Friday, October 30, 2009

Love: Virtue and Emotion

Dave receives a call from Mikhail after a very long time. Mikhail apologizes for not having called. Dave writes to him later saying that he needn’t feel sorry and making ‘calling’ a chore. That way, says Dave, his relationship with Mikhail would become monotonous. He can call when he feels like.

Mikhail says nothing. After many days Dave receives a reply. Mikhail writes back.

Dave, I have been thinking of what you said about just calling when I feel like and not making my calls a chore lest our relationship turn monotonous. But Love is responsibility. When you leave a person to his ‘feeling’, he becomes no different from an animal. He Sleeps when he ‘feels’ like, reads when he ‘feels’ like, eat when he is ‘hungry’ as much as he ‘feels’ like. You get the point?

Feelings have their own place-to motivate what you strongly believe not to believe what you strongly feel. What you do is what you believe. I believe in love and hence I need feelings to motivate love. if I leave myself to feelings, I would love only when I feel conducive to the same. But feelings are like the wind, they come and go. They tear us apart often and often leave us enthusiastic. Our beliefs such as love cannot be contingent on something as momentary and unpredictable as feeling. Love is much more noble to fall prey to feelings.

It is good to love, such a maxim subsides in reason. Reason should incline our feelings to our beliefs so that we may act according to our beliefs. If reason fails to do that and our passions[bodily desires] incline our beliefs to our feelings, we would act one day, not act another, act less one day, become radical another. We would be a victim of our feelings acting a saint one day, a sinner another.


Love makes you feel accountable. Feelings make you rely on your moods and swings. Monotony is not in itself morbid.
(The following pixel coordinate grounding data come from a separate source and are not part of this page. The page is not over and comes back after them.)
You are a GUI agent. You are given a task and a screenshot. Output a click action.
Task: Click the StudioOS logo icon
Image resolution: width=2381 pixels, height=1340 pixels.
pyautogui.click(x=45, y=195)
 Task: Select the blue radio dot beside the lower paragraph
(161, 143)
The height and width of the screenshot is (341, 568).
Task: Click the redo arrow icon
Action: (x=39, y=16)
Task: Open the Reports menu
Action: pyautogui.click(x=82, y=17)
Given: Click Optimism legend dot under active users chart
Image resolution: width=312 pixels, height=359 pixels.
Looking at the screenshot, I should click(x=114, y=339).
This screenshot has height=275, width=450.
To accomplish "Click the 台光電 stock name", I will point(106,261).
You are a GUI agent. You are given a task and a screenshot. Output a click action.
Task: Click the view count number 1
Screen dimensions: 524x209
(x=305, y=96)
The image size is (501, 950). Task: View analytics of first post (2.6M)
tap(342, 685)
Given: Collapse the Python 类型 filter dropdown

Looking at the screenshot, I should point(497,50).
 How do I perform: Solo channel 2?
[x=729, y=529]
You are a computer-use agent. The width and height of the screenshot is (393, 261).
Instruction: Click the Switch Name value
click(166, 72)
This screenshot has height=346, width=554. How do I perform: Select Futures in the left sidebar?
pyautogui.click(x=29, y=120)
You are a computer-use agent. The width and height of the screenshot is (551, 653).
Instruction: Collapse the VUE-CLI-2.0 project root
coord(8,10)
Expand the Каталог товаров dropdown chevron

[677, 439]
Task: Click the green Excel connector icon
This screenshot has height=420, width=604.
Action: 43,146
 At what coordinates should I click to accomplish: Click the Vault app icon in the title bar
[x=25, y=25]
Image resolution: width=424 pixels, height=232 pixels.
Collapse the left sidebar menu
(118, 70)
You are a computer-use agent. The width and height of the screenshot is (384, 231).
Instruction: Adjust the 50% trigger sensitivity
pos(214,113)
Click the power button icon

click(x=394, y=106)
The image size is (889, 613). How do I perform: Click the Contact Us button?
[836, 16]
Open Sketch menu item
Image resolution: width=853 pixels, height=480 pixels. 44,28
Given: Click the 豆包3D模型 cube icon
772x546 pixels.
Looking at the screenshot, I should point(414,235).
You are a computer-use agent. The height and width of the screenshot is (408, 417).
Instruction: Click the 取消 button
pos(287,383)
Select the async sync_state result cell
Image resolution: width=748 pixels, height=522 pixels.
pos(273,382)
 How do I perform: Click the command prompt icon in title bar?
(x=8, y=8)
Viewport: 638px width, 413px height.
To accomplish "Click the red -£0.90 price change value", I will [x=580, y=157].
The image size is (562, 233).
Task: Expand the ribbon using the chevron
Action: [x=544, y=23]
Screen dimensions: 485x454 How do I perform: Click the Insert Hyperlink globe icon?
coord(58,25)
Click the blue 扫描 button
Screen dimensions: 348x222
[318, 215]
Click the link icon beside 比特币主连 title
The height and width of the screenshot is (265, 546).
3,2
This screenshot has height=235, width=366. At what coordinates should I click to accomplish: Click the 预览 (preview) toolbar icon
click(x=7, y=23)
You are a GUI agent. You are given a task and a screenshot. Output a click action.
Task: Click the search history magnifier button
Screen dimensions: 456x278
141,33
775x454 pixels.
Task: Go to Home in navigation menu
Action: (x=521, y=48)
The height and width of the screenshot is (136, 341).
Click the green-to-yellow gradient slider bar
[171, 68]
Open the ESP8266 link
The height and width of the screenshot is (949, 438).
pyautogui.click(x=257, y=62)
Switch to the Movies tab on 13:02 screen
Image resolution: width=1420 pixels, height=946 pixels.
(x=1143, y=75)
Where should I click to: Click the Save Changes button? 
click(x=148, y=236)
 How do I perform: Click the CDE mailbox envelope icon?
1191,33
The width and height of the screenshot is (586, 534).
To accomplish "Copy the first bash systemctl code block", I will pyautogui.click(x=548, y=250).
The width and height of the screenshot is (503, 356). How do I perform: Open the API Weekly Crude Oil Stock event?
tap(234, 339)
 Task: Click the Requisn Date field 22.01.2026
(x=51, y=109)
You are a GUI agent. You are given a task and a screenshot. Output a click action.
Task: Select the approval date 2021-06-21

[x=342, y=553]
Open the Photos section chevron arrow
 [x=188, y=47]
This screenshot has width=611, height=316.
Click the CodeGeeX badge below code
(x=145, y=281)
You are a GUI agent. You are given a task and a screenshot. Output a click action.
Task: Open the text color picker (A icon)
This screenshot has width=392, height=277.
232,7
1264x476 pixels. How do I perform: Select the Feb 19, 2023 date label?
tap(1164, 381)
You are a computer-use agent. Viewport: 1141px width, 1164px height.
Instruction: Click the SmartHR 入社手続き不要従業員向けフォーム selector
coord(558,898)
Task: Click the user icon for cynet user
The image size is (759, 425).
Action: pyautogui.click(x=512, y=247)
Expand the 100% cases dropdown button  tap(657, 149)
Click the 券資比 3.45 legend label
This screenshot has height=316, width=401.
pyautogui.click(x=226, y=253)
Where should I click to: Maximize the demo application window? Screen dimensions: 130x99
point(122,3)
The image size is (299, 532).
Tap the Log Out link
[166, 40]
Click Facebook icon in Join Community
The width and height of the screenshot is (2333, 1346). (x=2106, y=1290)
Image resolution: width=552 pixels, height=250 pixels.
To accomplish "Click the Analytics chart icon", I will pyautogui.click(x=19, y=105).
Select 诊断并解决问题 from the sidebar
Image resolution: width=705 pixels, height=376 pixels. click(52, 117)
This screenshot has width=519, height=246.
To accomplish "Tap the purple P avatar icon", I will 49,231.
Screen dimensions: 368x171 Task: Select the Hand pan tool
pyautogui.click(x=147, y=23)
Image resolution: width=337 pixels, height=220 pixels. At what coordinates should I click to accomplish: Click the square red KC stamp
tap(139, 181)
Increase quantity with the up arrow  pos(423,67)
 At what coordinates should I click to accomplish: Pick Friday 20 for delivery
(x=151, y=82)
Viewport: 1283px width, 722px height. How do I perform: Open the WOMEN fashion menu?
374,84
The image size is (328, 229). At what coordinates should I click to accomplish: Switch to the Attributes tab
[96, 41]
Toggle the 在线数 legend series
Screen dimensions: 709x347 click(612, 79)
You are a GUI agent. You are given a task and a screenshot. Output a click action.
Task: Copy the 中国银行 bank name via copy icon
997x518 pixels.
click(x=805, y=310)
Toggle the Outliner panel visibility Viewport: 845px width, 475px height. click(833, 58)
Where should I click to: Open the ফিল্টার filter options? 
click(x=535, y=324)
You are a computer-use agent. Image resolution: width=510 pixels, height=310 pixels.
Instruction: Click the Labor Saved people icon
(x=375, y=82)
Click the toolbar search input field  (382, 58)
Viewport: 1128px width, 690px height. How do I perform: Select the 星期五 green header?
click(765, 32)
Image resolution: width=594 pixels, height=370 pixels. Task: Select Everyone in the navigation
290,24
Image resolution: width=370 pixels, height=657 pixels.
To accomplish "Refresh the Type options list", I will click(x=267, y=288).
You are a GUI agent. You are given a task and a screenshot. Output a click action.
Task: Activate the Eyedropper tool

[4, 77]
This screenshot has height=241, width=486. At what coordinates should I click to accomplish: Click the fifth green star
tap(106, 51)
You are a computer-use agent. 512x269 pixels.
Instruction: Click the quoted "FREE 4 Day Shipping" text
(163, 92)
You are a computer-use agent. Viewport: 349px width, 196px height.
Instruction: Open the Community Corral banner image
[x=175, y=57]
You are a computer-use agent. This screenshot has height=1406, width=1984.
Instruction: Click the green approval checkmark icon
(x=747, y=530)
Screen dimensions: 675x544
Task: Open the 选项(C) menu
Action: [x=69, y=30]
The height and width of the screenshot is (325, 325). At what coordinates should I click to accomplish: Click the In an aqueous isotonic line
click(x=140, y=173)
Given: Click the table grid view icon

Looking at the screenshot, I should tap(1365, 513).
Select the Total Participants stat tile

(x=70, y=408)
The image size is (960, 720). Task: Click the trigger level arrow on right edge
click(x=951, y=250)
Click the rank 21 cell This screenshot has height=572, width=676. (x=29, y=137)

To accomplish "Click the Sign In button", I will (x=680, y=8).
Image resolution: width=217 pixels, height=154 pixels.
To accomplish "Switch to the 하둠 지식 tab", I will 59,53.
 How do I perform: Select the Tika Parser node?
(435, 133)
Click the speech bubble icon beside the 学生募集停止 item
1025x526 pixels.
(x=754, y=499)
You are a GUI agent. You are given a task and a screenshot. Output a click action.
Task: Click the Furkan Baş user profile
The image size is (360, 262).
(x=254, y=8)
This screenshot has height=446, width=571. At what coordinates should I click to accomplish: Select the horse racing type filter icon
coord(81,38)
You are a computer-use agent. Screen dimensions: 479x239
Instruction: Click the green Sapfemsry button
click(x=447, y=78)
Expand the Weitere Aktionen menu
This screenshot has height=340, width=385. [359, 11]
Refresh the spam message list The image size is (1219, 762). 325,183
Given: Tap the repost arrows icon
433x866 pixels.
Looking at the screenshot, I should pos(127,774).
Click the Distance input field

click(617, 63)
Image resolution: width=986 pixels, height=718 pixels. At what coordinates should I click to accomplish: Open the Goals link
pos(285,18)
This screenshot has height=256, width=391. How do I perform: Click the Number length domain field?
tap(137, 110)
When monotonous activity is done with purpose, it is called consistency, a discipline, a relationship. It is monotonous in its nature, not in its purpose.

Sunday, October 25, 2009

Too much Love will kill you?

Mikhail and Dave are watching Romeo and Juliet. They exit the audio-visual room and say in union, “riveting! Simply brilliant” As they move past the cafeteria with their ice creams, Dave says, “You know Mikhail. Love is all good and nice and worth fighting for. But too much of anything is bad. So also, we shouldn’t love anything too much. Too much of love is also bad for any attachment to anything in excess is bad.

And Mikhail simply believes in enjoying his ice-cream, Dave wonders why Mikhail in his signature style is not pouncing on him with arguments and building a case. He throws the candy stick in the dustbin as if throwing a ball in the hoop and says,

“Love frees men. It does not enslave but liberate. When man is attached to something, he is not attached to it because he loves but because the object of his attachment, say football, Television, women, cars, money even books, enslaves him through his passions [emotions].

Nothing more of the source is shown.